Ama ben şimdiye kadar habire birilerinin bir şeyler verdiğini görüyorum. Aslında Türkiye'nin 2 yıl boyunca çok ağır bir fatura bedeli var ama o faturayı yaşayıp yaşamayacağını değerlendirip değerlendirmeyeceğini nasıl tanımlayacağız. Onun da cevabını vereyim önümüzde bir yıldan az bir süre sonra yerel seçimler var. Bir seçimden çıkarken yeni bir seçimin hazırlıklarına başlayacak Türkiye. Türkiye’nin seçimlerle vakit kaybetmesine gerek yok. Ekonomik anlamda eğer yapıcı reformlar ortaya konulmazsa ben her iki ittifak için de söylüyorum gerçekten Türkiye'yi ağır şeyler bekliyor.

Her iki ittifak da para bulabilir

Türkiye’nin tek şansı jeopolitik konumu. Millet İttifakı kazanırsa başta Amerika olmak üzere Avrupa'nın yoğun bir desteği olacak, kredi musluklarını açacaklardır. Borçlanmayı sağlayacak, size yatırımcı getirecektir. Cumhur İttifakı kazanırsa bu sefer Rusya ve Çin’in içinde bulunduğu Asya ekseni özellikle Ortadoğu'nun şekillenmesi için Türkiye'ye daha olanaklı imkanlar verecektir. Zaten Çin’de bütçe fazlası var. Rusya zaten diyor ki Türkiye'ye, gaz için şu kadar parayı şimdi verme, 20 milyar doları erteliyor.

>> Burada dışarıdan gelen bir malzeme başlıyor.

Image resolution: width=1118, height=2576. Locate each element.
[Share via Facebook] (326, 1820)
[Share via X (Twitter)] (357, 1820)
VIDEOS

Bunlar çok ciddi rakamlar, çok büyük rakamlar. Şimdi Türkiye’nin jeopolitik konumunu hangi lider nasıl kullanacak, bu çok önem arz ediyor. TL'nin değer kazanması çok önemli bir kavram. Elbette ihracatçı doların düşmesini istemez artmasını bekler ama doların düşmesi ülkenin ithalat dengesine de cari açığına da ciddi bir katkı sağlayacaktır. Dolayısıyla iki taraf daha kazanırsa Türkiye'ye bir para akışı gelecek ancak mesele paranın akması değil”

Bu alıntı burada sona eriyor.